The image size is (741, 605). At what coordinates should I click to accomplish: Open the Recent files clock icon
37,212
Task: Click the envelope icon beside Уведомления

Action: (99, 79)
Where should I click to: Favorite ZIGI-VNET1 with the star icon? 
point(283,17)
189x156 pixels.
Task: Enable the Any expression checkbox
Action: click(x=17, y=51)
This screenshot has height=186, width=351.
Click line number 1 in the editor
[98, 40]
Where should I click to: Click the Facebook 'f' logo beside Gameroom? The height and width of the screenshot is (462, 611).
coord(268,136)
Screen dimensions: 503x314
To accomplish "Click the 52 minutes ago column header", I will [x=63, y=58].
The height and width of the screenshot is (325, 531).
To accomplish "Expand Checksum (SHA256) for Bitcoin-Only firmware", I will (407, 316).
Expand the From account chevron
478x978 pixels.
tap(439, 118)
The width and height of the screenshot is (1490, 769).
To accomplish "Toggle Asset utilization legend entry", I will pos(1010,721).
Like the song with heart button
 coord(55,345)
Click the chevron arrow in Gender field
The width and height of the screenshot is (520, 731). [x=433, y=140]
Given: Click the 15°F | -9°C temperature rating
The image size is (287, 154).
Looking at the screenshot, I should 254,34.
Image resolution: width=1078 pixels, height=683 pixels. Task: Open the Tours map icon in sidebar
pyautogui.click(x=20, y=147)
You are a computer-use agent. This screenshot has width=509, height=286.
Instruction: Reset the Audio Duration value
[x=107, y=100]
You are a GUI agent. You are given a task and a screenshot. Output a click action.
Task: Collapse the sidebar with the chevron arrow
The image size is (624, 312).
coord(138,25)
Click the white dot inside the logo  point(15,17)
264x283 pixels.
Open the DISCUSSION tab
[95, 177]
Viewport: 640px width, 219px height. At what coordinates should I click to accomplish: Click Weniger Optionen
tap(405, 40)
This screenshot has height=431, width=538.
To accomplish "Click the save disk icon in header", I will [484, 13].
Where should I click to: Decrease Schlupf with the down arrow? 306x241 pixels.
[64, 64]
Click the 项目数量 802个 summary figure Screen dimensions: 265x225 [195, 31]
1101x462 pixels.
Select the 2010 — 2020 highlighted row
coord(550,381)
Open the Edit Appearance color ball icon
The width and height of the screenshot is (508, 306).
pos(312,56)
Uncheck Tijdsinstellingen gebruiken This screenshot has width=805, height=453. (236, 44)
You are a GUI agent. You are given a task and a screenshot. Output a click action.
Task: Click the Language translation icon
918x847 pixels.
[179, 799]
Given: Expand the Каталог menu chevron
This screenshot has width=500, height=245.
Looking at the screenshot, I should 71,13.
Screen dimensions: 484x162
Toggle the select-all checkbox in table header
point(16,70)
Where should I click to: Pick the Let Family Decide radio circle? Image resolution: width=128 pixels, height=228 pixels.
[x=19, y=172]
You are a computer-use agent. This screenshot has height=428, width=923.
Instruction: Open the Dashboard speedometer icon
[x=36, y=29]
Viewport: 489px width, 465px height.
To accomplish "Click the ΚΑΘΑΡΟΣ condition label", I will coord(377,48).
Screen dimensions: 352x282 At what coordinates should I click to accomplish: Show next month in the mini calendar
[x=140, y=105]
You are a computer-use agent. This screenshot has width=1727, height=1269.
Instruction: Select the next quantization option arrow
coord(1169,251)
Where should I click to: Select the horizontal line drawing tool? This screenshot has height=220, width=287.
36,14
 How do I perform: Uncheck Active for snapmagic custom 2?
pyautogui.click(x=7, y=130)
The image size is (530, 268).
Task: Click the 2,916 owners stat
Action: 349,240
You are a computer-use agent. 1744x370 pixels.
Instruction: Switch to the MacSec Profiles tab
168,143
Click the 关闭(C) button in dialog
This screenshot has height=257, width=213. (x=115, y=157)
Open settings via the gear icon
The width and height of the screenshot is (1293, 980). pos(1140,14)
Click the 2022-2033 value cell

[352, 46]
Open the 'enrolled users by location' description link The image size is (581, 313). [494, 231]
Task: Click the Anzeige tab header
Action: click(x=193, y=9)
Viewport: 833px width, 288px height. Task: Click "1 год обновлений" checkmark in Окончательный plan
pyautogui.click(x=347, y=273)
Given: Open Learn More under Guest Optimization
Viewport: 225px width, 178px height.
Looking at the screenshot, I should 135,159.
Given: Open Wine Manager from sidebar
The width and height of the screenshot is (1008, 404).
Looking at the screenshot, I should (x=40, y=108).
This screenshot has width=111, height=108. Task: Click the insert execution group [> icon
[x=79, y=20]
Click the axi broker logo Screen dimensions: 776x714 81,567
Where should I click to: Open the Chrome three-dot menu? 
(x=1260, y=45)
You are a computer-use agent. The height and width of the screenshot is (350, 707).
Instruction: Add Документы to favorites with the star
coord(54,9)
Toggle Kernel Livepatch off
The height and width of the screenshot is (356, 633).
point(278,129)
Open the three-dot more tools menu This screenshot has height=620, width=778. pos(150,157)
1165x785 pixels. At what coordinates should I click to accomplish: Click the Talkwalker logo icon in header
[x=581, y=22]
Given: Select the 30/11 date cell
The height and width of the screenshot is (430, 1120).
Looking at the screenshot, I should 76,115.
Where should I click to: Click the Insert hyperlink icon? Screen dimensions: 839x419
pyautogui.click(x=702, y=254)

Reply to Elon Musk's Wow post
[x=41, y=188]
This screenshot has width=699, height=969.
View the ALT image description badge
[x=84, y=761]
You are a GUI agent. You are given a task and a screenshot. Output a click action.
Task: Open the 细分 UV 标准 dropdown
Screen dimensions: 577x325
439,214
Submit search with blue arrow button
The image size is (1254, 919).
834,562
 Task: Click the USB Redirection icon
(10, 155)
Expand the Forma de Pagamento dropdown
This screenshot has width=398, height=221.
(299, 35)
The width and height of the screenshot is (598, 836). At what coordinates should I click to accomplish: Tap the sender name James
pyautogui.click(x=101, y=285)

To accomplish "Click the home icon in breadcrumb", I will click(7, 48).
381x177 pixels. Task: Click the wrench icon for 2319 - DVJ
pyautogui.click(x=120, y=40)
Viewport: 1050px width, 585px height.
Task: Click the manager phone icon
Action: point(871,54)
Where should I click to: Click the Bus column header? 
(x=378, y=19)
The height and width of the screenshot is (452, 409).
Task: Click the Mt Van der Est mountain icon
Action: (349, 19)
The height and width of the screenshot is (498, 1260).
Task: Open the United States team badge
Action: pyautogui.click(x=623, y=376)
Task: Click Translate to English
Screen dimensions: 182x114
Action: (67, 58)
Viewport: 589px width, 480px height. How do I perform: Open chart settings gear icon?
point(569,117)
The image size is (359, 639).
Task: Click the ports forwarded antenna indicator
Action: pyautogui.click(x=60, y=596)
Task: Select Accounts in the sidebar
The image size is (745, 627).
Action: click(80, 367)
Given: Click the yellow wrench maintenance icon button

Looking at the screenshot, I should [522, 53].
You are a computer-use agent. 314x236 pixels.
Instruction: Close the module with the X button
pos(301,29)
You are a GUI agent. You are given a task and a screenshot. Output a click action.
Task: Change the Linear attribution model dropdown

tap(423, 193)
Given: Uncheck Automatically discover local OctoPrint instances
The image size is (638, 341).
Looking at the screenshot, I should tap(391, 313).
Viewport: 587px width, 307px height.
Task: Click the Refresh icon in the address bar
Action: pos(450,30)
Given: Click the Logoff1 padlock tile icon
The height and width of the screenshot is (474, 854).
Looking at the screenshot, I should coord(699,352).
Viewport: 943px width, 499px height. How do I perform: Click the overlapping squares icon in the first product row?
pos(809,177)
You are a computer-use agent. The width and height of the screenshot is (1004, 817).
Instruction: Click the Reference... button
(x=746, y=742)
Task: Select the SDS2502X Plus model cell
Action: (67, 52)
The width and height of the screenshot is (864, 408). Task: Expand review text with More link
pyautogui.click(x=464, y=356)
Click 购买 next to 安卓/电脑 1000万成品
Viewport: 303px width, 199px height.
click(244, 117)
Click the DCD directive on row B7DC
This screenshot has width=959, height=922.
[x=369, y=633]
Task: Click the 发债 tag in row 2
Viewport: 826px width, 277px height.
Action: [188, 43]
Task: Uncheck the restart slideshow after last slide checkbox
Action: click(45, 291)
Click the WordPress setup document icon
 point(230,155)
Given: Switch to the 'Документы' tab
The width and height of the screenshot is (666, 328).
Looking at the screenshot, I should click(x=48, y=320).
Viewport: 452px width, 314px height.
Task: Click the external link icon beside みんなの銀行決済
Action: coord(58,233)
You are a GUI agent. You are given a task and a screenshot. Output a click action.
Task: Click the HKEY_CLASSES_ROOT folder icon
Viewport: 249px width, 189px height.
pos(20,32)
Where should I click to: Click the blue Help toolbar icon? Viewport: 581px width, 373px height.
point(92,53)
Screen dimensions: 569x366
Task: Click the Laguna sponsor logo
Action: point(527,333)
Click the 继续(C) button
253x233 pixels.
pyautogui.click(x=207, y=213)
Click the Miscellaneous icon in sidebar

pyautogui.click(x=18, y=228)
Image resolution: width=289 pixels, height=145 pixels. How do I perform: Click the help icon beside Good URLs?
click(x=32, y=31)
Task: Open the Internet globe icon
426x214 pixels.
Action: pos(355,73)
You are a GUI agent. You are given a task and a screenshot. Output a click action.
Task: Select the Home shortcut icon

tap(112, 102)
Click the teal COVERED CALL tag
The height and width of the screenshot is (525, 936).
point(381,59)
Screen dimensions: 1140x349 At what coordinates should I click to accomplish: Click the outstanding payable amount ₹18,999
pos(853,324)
====
__Task to complete__
In the records above, find the line with "Click the WordPress setup document icon"; write out exactly that line and each one after it, stopping after the line with "Click the teal COVERED CALL tag".

__Result of the task__
Click the WordPress setup document icon
 point(230,155)
Given: Switch to the 'Документы' tab
The width and height of the screenshot is (666, 328).
Looking at the screenshot, I should click(x=48, y=320).
Viewport: 452px width, 314px height.
Task: Click the external link icon beside みんなの銀行決済
Action: coord(58,233)
You are a GUI agent. You are given a task and a screenshot. Output a click action.
Task: Click the HKEY_CLASSES_ROOT folder icon
Viewport: 249px width, 189px height.
pos(20,32)
Where should I click to: Click the blue Help toolbar icon? Viewport: 581px width, 373px height.
point(92,53)
Screen dimensions: 569x366
Task: Click the Laguna sponsor logo
Action: point(527,333)
Click the 继续(C) button
253x233 pixels.
pyautogui.click(x=207, y=213)
Click the Miscellaneous icon in sidebar

pyautogui.click(x=18, y=228)
Image resolution: width=289 pixels, height=145 pixels. How do I perform: Click the help icon beside Good URLs?
click(x=32, y=31)
Task: Open the Internet globe icon
426x214 pixels.
Action: pos(355,73)
You are a GUI agent. You are given a task and a screenshot. Output a click action.
Task: Select the Home shortcut icon

tap(112, 102)
Click the teal COVERED CALL tag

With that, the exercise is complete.